*Instructions for the task:*
Pull every line that includes the word "agent" from the data.

*Study material:*
>>>
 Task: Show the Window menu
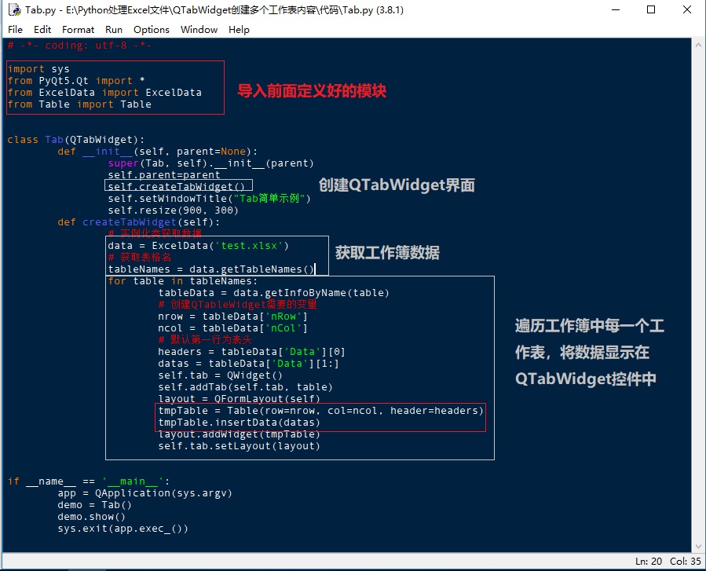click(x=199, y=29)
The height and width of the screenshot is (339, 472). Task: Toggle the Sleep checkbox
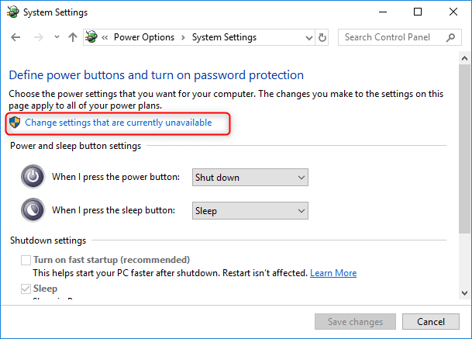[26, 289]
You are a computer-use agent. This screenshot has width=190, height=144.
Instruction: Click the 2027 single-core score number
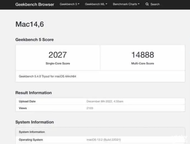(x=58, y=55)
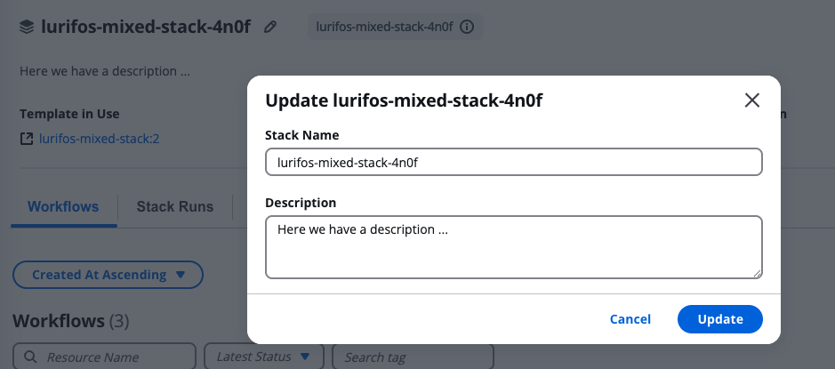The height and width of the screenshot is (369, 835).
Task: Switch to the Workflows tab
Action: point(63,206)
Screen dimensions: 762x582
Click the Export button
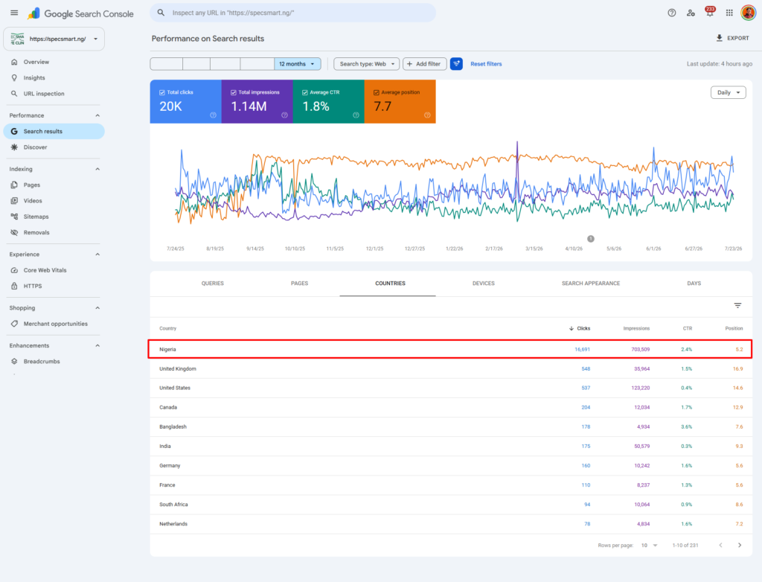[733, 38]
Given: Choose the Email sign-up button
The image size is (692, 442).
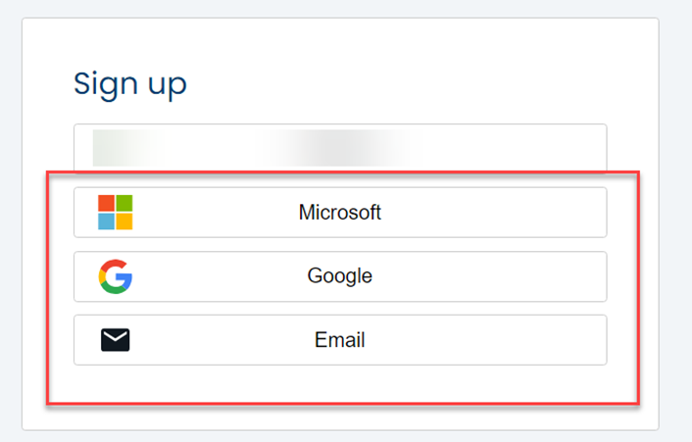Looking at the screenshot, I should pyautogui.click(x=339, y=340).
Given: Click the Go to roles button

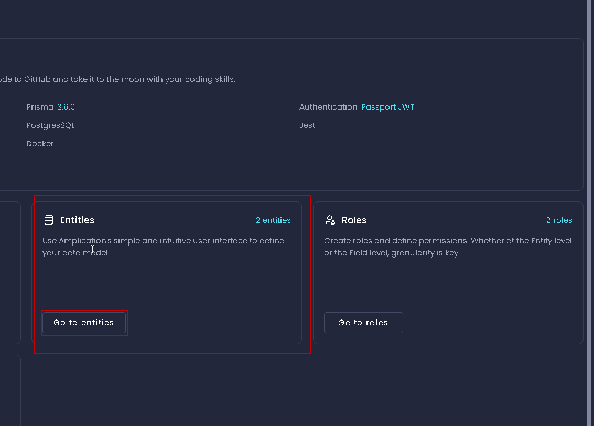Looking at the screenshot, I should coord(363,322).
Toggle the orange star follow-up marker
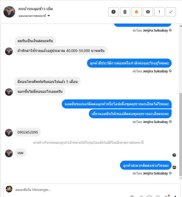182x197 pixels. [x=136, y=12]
<<<
>>>
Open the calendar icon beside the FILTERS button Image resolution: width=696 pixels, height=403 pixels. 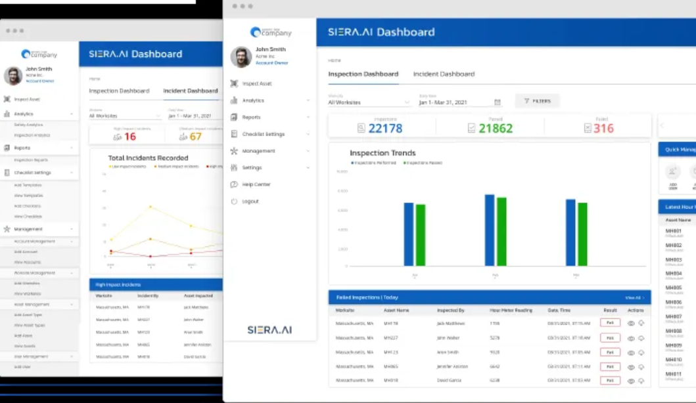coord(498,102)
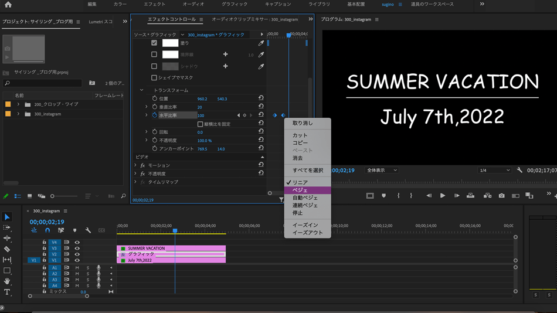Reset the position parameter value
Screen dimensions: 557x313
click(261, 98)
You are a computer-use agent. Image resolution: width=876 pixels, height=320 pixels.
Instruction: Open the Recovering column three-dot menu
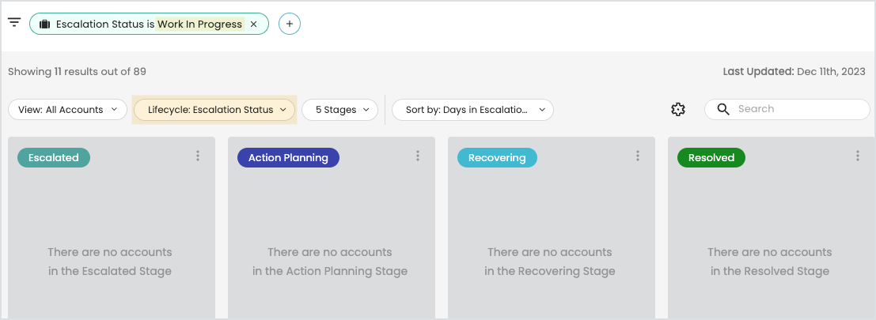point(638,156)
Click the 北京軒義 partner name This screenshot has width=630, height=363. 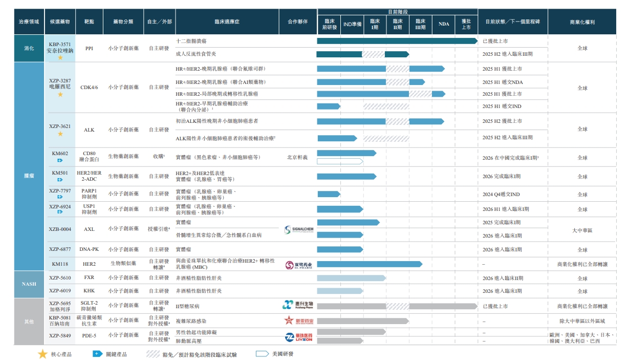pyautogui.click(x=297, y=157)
<<<
>>>
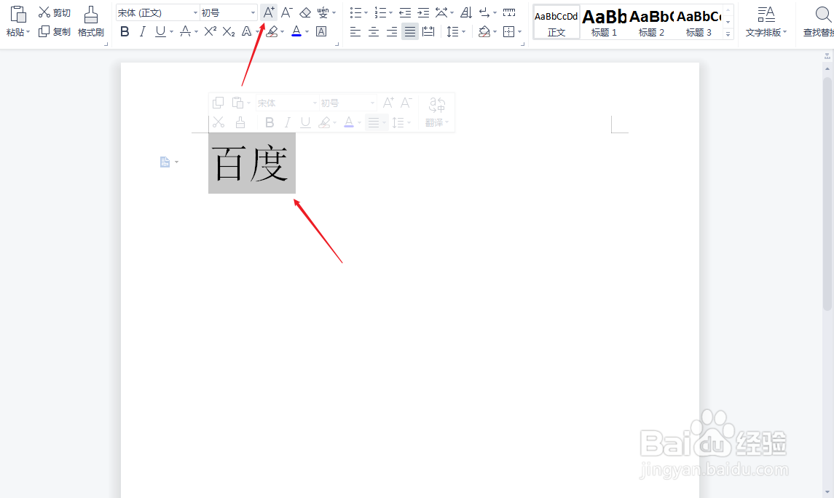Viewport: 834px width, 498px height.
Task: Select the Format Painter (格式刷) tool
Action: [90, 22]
<<<
*Solution to the exercise:*
You are a computer-use agent. This screenshot has width=190, height=144.
You are a computer-use agent. Image resolution: width=876 pixels, height=320 pixels.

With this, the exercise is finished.